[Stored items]
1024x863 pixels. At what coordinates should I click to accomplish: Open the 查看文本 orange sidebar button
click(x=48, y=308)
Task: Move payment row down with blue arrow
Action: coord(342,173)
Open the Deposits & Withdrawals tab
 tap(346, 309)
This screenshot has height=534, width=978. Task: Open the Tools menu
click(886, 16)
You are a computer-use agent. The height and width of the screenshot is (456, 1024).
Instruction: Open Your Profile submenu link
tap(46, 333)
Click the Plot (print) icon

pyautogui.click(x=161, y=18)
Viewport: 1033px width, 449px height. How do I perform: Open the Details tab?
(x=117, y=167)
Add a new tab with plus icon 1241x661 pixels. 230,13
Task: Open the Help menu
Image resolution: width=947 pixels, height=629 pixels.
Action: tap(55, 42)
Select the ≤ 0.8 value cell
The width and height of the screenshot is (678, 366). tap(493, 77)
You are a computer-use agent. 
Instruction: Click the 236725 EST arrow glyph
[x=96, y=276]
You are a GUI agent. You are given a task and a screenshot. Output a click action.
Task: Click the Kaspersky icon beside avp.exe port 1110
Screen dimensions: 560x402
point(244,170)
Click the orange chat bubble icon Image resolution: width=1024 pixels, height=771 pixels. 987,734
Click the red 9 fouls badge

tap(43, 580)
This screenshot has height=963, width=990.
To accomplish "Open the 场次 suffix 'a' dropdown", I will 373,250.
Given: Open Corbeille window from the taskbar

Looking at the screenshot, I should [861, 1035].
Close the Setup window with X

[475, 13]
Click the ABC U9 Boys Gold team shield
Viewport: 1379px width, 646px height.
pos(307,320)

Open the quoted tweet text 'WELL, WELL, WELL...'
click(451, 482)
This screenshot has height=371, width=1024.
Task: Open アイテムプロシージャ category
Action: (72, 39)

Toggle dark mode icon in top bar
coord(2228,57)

- **Exercise brief**
Wherever the string "computer" appears in a line of the records, copy that line.

- **Task result**
You are a computer-use agent. The height and width of the screenshot is (456, 1024).
You are a computer-use agent. 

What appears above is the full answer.